### TEXT
[Start of section]

# Solved: Error message from antivirus



## livefortoday6491 (Apr 25, 2009)

I keep getting this error message from my Antivirus. Please see attachment. Can anyone tell me what is means where to find it and how to stop it please?
Mac Mini OS X 10.9.1 running Mavericks.


----------



## Headrush (Feb 9, 2005)

You'll have better luck posting the output from the Console app when this happens.
Hopefully the app posts valuable info there or we can see any OS related errors that might be part of the problem.

That error message you posted really isn't helpful and we'd all just be guessing based on that alone.


----------



## livefortoday6491 (Apr 25, 2009)

Console report is so long I cannot send it. If you could give me a clue to how to locate the important bit I would be grateful?


----------



## Headrush (Feb 9, 2005)

Sorry, it's hard to say what to look or, especially since sometimes applications don't post anything.

Best method is open Console, click the *Clear Display*, now leave Console running in background window and run your antivirus software. Once the error pops up, switch to Console window and look at last 25 or so lines for anything related to Antivirus or disk errors.


----------



## livefortoday6491 (Apr 25, 2009)

I have decided to stop using Avast and have gone back to ClamXav but thank you for you help.


----------



## livefortoday6491 (Apr 25, 2009)

I have gone back to Avast and have attached the Console report. Please can you help?


----------



## Headrush (Feb 9, 2005)

The log is cut off, need to see entire sentence.

[End of section]

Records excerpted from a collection
[Start of section]

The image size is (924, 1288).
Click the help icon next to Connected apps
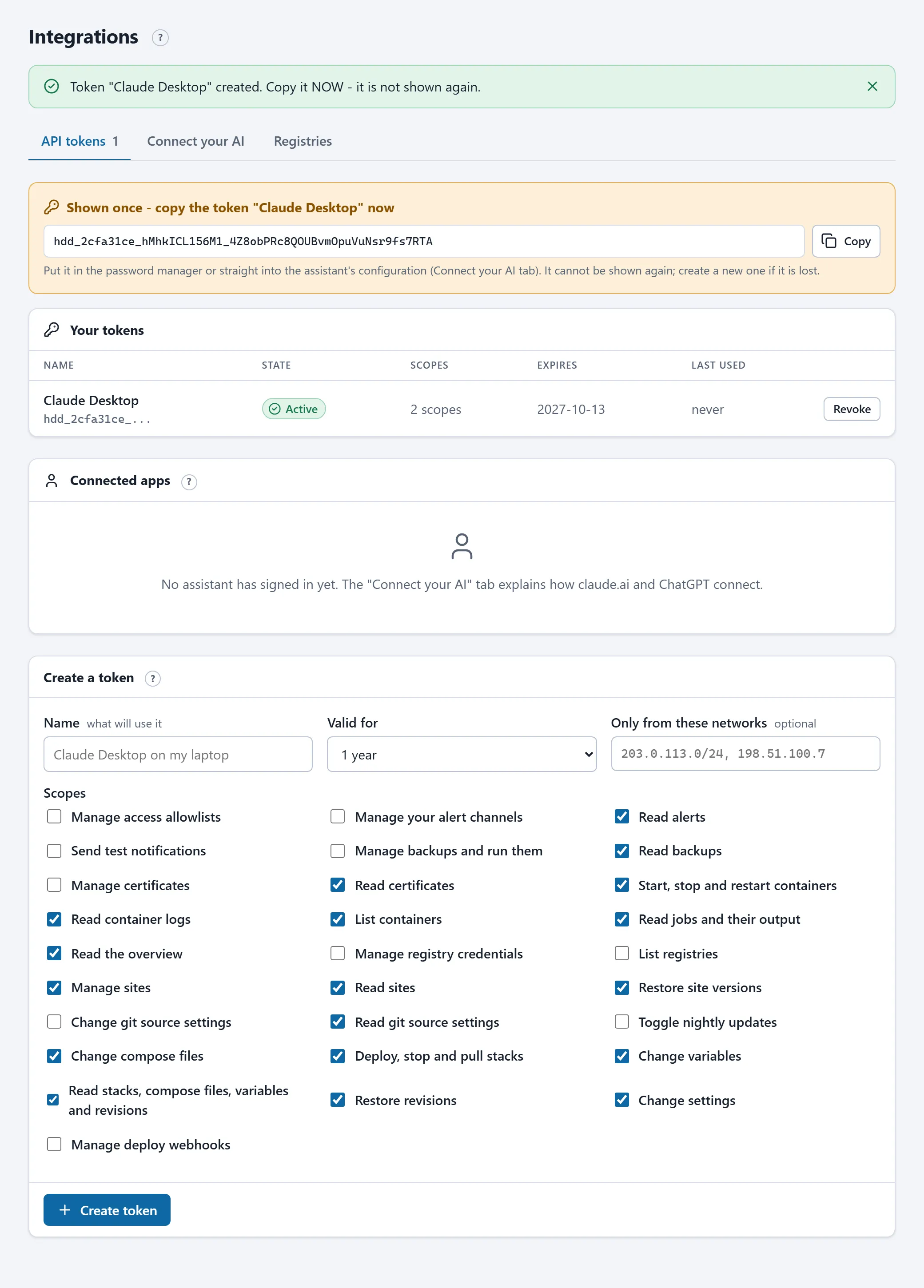click(189, 481)
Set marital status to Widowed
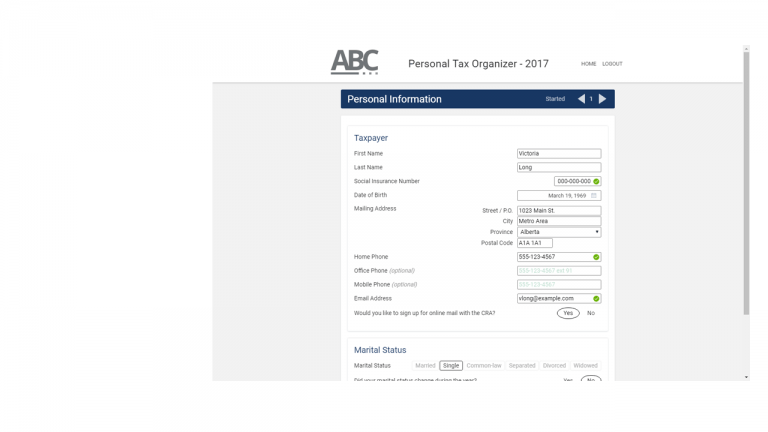 click(585, 366)

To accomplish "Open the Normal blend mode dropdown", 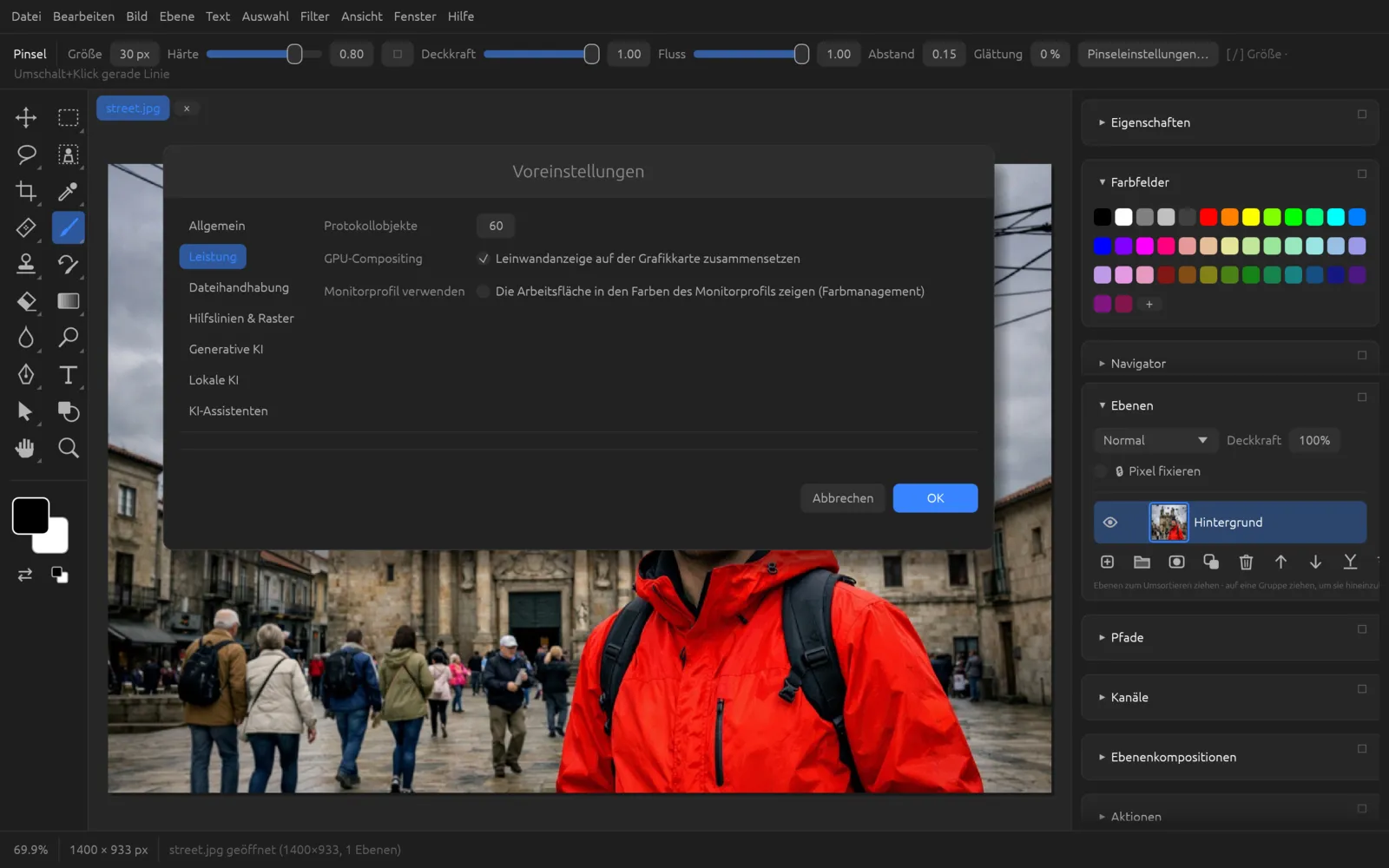I will [1155, 440].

[End of section]

### WHAT TO WORK ON
1/ In the antivirus forum thread, which antivirus program did the original poster switch back to after deciding to stop using Avast?
2/ Quote the antivirus forum thread from "I keep getting" up to and including "when this happens.".
3/ Write what comes next in the antivirus forum thread, continuing after its final post.

### TASK-BY-TASK RESULTS
1/ ClamXav

2/
I keep getting this error message from my Antivirus. Please see attachment. Can anyone tell me what is means where to find it and how to stop it please?
Mac Mini OS X 10.9.1 running Mavericks.


----------



## Headrush (Feb 9, 2005)

You'll have better luck posting the output from the Console app when this happens.

3/
Even from that you can see from line 6 that it is having an issue reading/writing a file in /Library/Application Support folder.

You need to click that triangle and expand for the full message and see what file it is.


----------



## livefortoday6491 (Apr 25, 2009)

Hope this is what you want?


----------



## livefortoday6491 (Apr 25, 2009)

Another console report


----------



## Headrush (Feb 9, 2005)

Do you have the OS X firewall enabled? (System Preferences -> Security)


----------



## livefortoday6491 (Apr 25, 2009)

Yes I have is that a problem? I have heard from other Mac users that Avast often throws up wrong error messages.


----------



## Headrush (Feb 9, 2005)

Well, from the limited console messages, it looks like Avast is having an issue connecting or communicating with Avast's servers. A quick search on Avast's support web site showed that there were some issues communicating when the OS X firewall was enabled.


----------



## livefortoday6491 (Apr 25, 2009)

Thanks for your help. I will not use it any more. I am trying ClamXav which seems easier to use. Thanks again.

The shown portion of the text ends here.